Texto
--

Un añoso y destartalado autobús enfila la avenida Tverskaia. Se detiene a un lado de la calzada gambeteando, como bien puede, a través de los siempre abarrotados carriles de una ciudad congestionada por el tráfico insano e incesante de furibundos conductores. Todos ellos reclaman su reñida porción de asfalto a base de estridentes bocinazos y atrevidas maniobras. Los pasajeros de la ferruginosa tartana urbana descienden con la frente, cuellos y camisas bañadas en un pringoso y escurridizo sudor estival. Aprietan las quijadas y con un mohín de velada resignación sortean las trampas tendidas a lo largo de una avenida plagada de chamizos de construcción y empedrados a medio rehacer. Trampas que desbordan las frugales coordenadas de la avenida Tverskaia y se extienden por toda la ciudad en una enigmática telaraña hilvanada con tal de satisfacer el polémico e inefable mandato del nuevo alcalde, Sergei Sobienin, empeñado en volver a adoquinar nolens volens todas las aceras de Moscú. Pero el enigma se resuelve cuando los jirones de frases desprendidos de maledicientes habladurías, apostrofan que la señora esposa del alcalde dirige una empresa de adoquines, casualmente utilizados ahora para remodelar las gastadas aceras moscovitas. Al menos, esta vez, el escalpelo de la Autoridad revolverá las entrañas de Moscú en un afán casero de lustrar y embellecer las baldosas de una ciudad abriéndose paso, como orquídea primaveral, en su célere y mirífica conversión al capital. Dolorosa conversión traducida en la poliédrica y arrevesada disposición topográfica de los puestos y tenderetes, buhoneros y vendedores ambulantes prodigando el sacrosanto principio de todo liberalismo pionero: la transacción y la compraventa. Tras los mostradores de cartón y hojalata creciendo como champiñones en los subterráneos del metro de Moscú o en el exterior, entre recovecos de dudosa salubridad, refulgen mercaderías procedentes de los cuatro puntos cardinales. No obstante aquí prima el sentido práctico: todo es vendible si no se demuestra lo contrario. Pero si tal no fuera el caso no bastará sino saber negociar una suculenta y acertada suma de rublos.

--

Qué se pide
Resume en dos oraciones el texto sobre Moscú. Los datos provienen de una fuente distinta a la del texto.

Datos aportados

--

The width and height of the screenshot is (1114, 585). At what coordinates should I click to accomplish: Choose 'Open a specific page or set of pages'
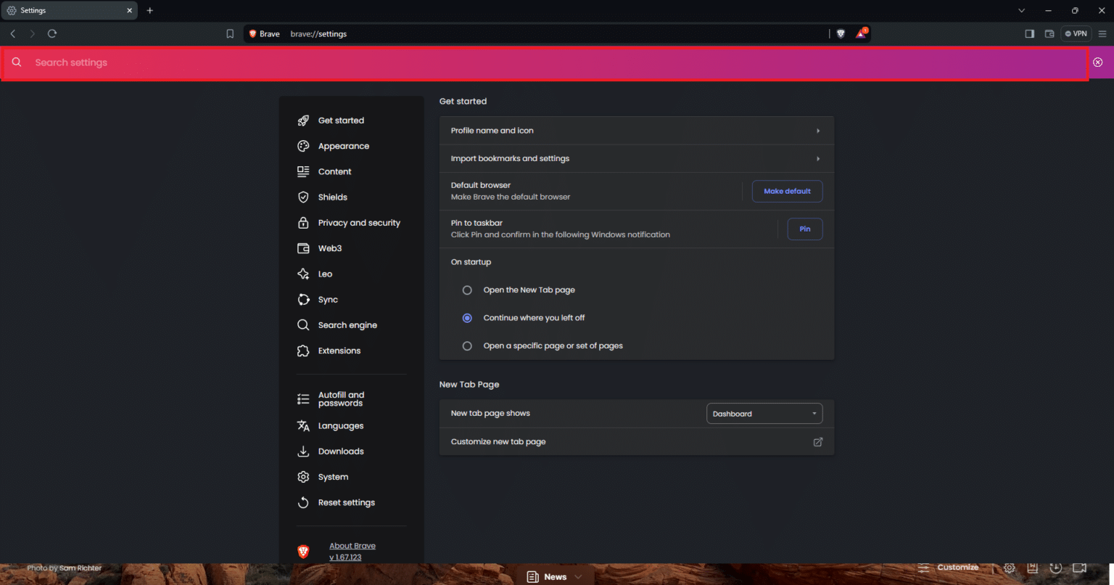tap(467, 345)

--

Solución
En Moscú, un autobús viejo deja a pasajeros sudorosos en la avenida Tverskaia, que, como toda la ciudad, está llena de obras porque el alcalde Sergei Sobienin quiere volver a adoquinar todas las aceras, y se rumorea que su esposa dirige una empresa de adoquines. Mientras la ciudad se convierte al capital, se multiplican los puestos y vendedores ambulantes, dentro y fuera del metro, que ofrecen mercancías de todas partes y donde todo se puede vender o negociar por rublos.